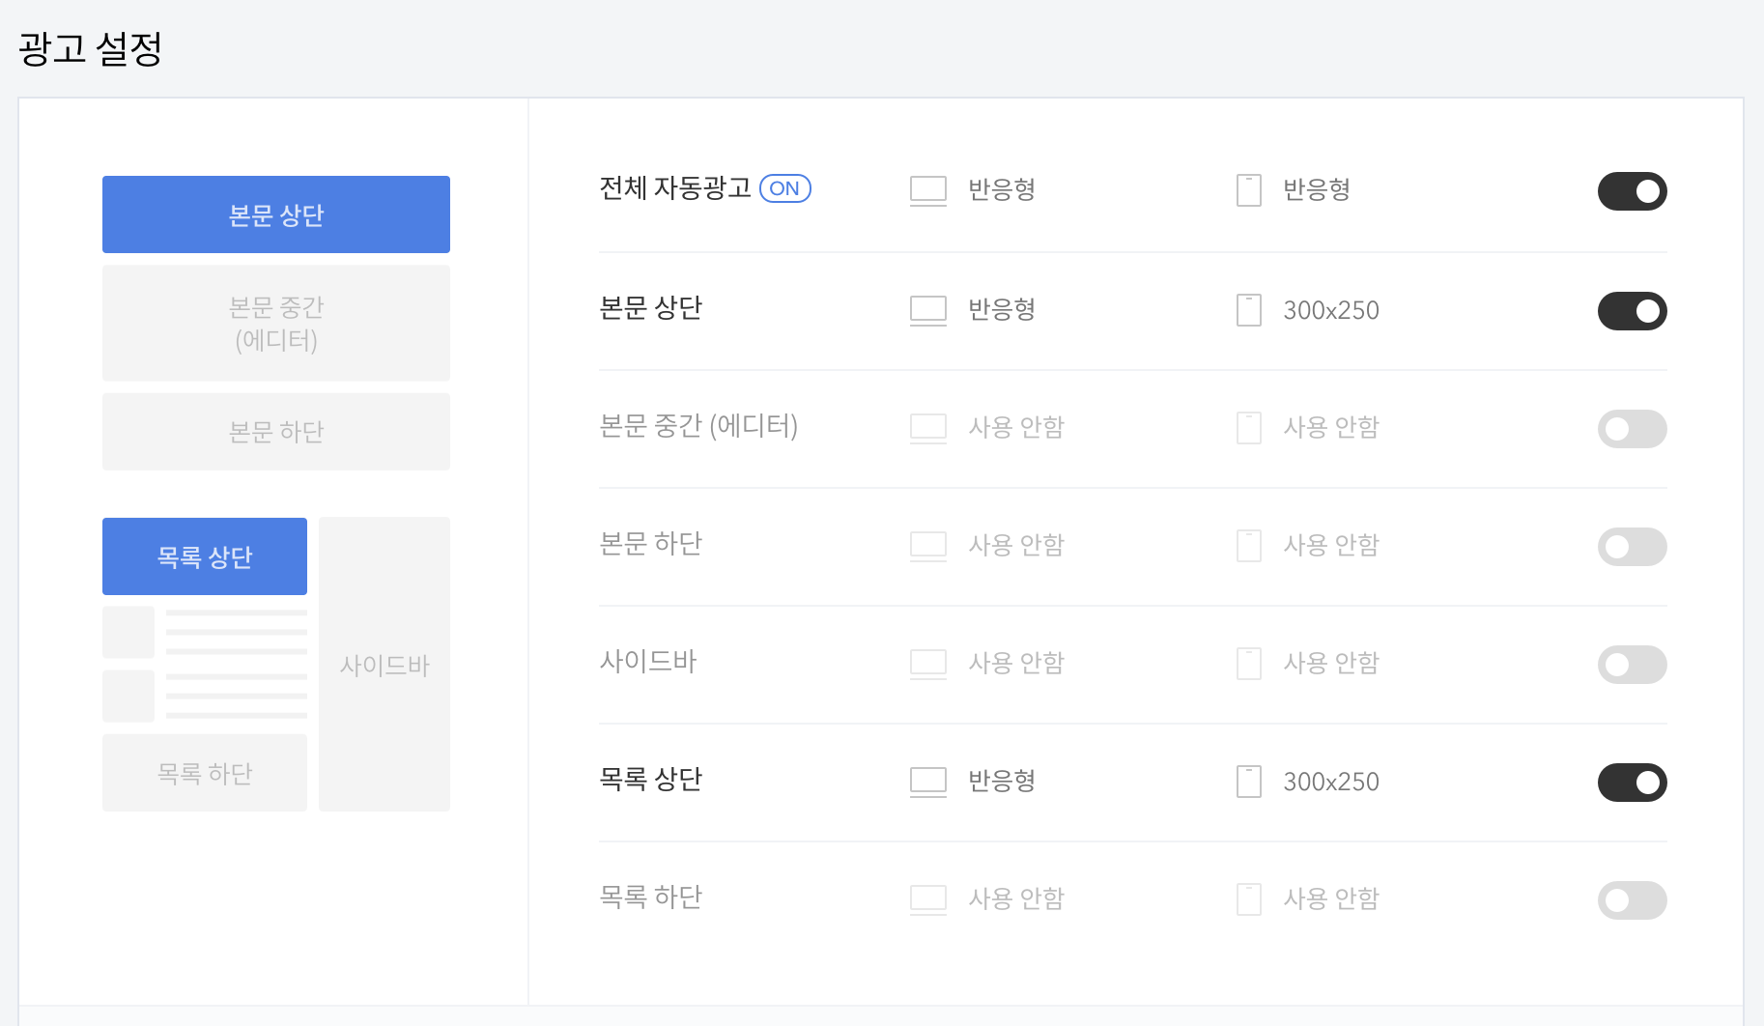This screenshot has height=1026, width=1764.
Task: Select the 목록 상단 block in the preview panel
Action: [204, 556]
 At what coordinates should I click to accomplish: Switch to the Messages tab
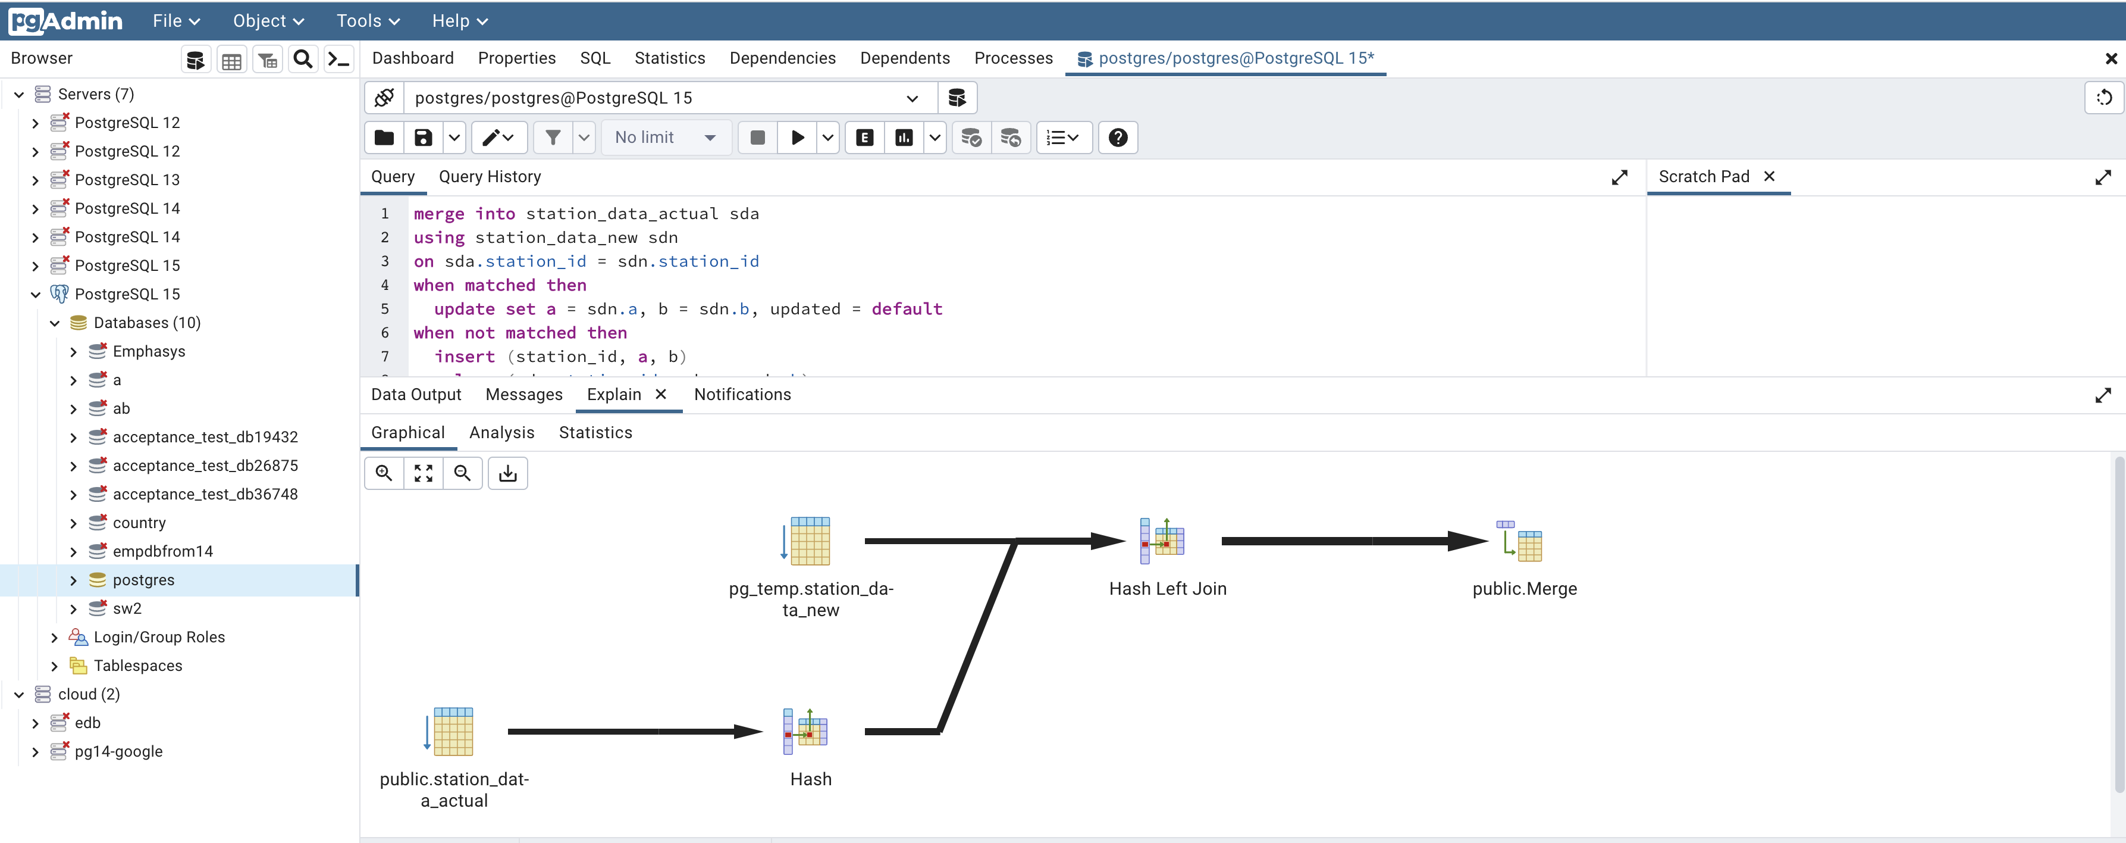pyautogui.click(x=523, y=395)
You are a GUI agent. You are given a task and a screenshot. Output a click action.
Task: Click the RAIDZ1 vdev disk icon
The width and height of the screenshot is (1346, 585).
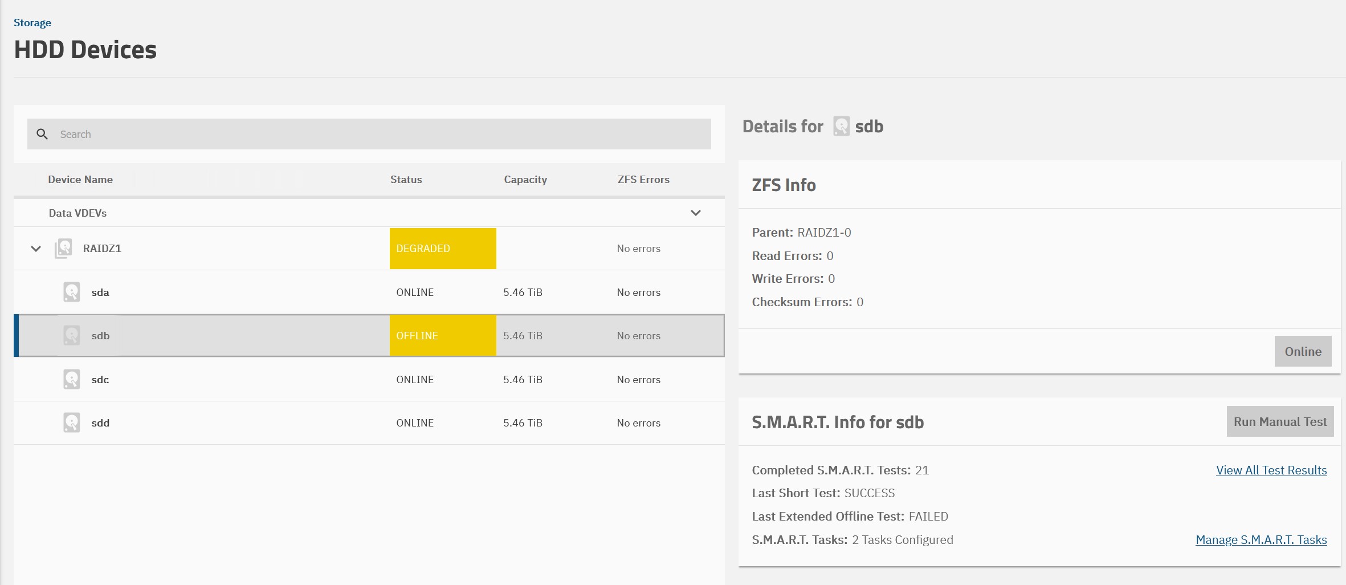pos(63,249)
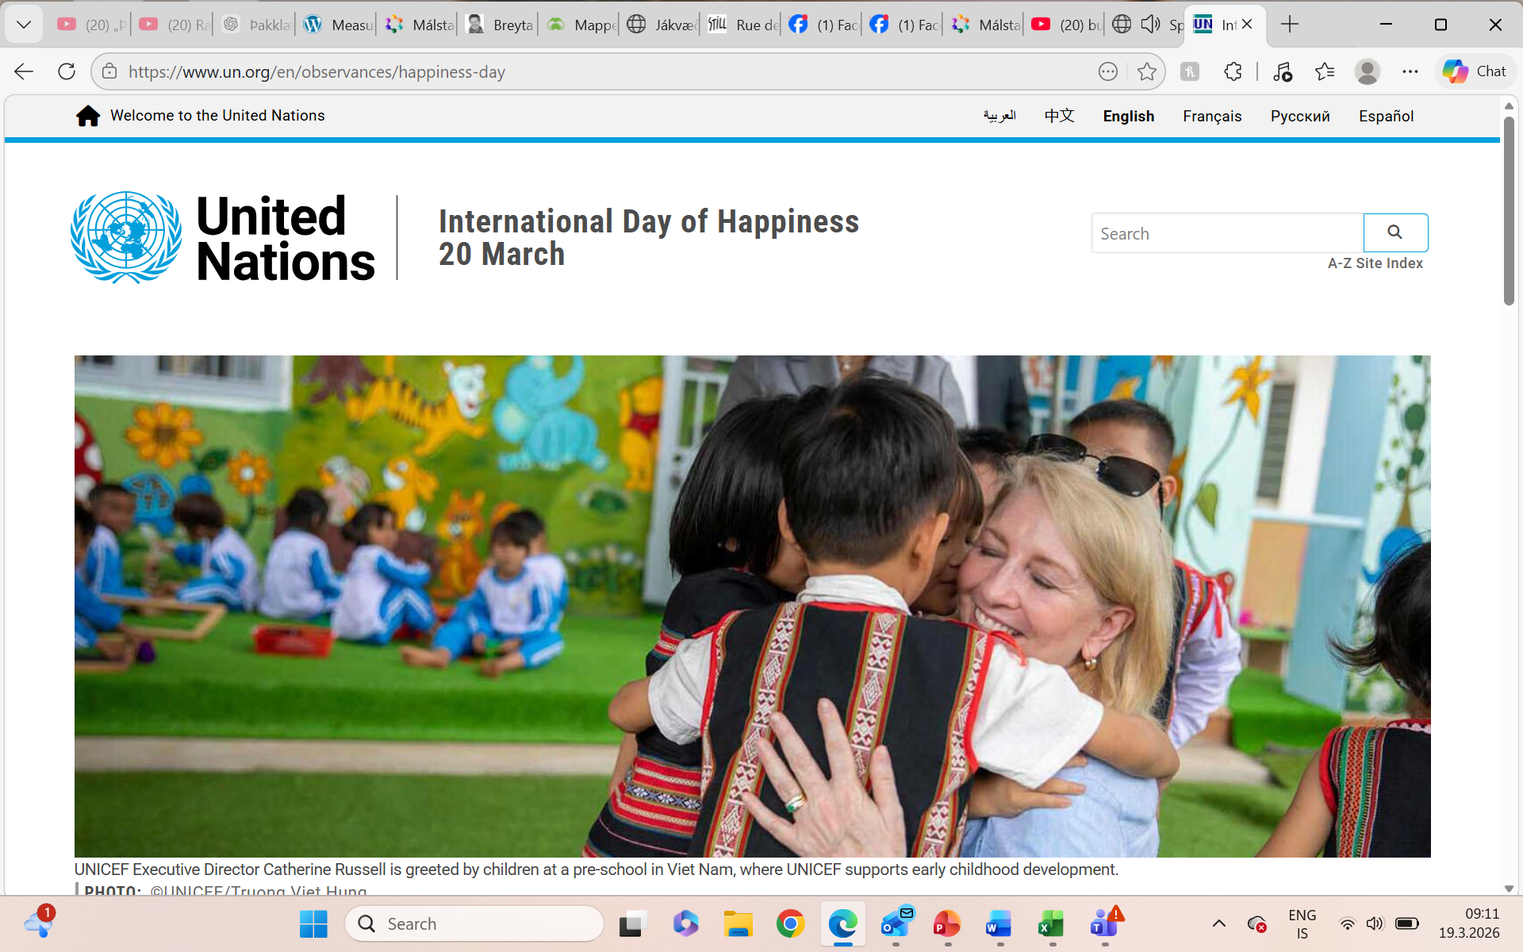Open browser profile avatar
Screen dimensions: 1523x952
(1367, 72)
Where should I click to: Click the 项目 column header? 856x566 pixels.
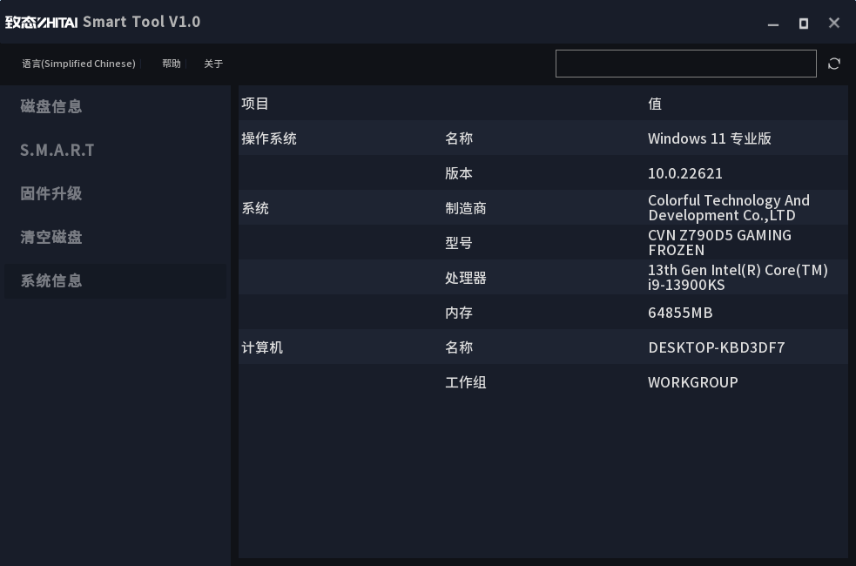255,104
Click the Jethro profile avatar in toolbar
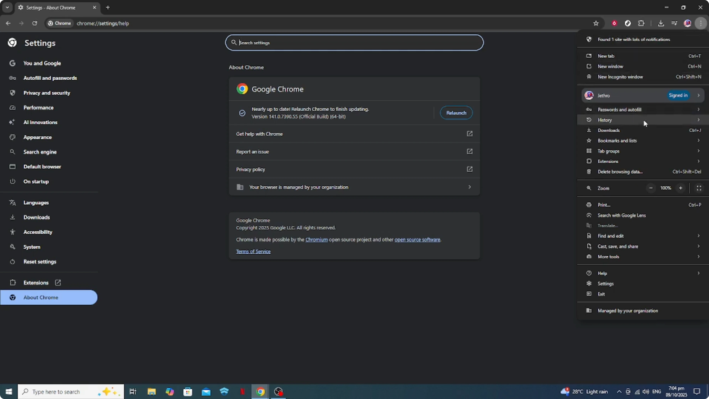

###

WHAT IS NEEDED:
Quote the text of all the records above verbatim, leaving out the pictures.

THE RESPONSE:
This screenshot has height=1026, width=1764.
Task: Select the 목록 상단 block in the preview panel
Action: [204, 556]
 At what coordinates should I click to accomplish: Switch to the Messages tab
pyautogui.click(x=523, y=395)
You are a GUI agent. You are given a task and a screenshot. Output a click action.
Task: Click the RAIDZ1 vdev disk icon
The width and height of the screenshot is (1346, 585).
pos(63,249)
Open browser profile avatar
Screen dimensions: 1523x952
(1367, 72)
Where should I click to: Click the 项目 column header? 856x566 pixels.
255,104
Click the Jethro profile avatar in toolbar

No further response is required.